(Source data)
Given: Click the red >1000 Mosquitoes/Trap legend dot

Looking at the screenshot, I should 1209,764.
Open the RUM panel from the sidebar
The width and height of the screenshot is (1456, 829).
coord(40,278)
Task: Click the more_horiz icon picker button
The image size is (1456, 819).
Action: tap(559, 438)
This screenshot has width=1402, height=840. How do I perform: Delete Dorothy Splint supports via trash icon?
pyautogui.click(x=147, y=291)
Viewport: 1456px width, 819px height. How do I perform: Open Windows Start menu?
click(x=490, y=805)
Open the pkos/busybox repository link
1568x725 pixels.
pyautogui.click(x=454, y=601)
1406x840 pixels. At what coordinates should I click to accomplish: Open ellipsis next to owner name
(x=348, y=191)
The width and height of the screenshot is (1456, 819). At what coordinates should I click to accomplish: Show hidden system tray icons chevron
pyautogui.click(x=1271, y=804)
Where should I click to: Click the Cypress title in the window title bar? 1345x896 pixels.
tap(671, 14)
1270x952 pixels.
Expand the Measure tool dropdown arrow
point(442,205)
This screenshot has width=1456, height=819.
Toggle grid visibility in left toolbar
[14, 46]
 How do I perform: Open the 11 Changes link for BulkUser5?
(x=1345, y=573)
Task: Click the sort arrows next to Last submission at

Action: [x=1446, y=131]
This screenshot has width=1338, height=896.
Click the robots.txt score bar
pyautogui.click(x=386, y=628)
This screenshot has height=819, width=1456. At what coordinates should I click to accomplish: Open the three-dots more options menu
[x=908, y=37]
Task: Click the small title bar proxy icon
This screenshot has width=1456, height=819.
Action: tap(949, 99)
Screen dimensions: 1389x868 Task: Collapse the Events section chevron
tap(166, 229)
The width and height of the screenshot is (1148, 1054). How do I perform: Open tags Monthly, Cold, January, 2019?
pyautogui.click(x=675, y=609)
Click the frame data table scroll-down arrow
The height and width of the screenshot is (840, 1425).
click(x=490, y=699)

WHAT IS BEING ASKED:
Your answer should hold the line with "Screen dimensions: 1389x868" and each line after it to the end of the data, retyped exactly. Include no other lines.

RESPONSE BELOW:
Screen dimensions: 1389x868 Task: Collapse the Events section chevron
tap(166, 229)
The width and height of the screenshot is (1148, 1054). How do I perform: Open tags Monthly, Cold, January, 2019?
pyautogui.click(x=675, y=609)
Click the frame data table scroll-down arrow
The height and width of the screenshot is (840, 1425).
click(x=490, y=699)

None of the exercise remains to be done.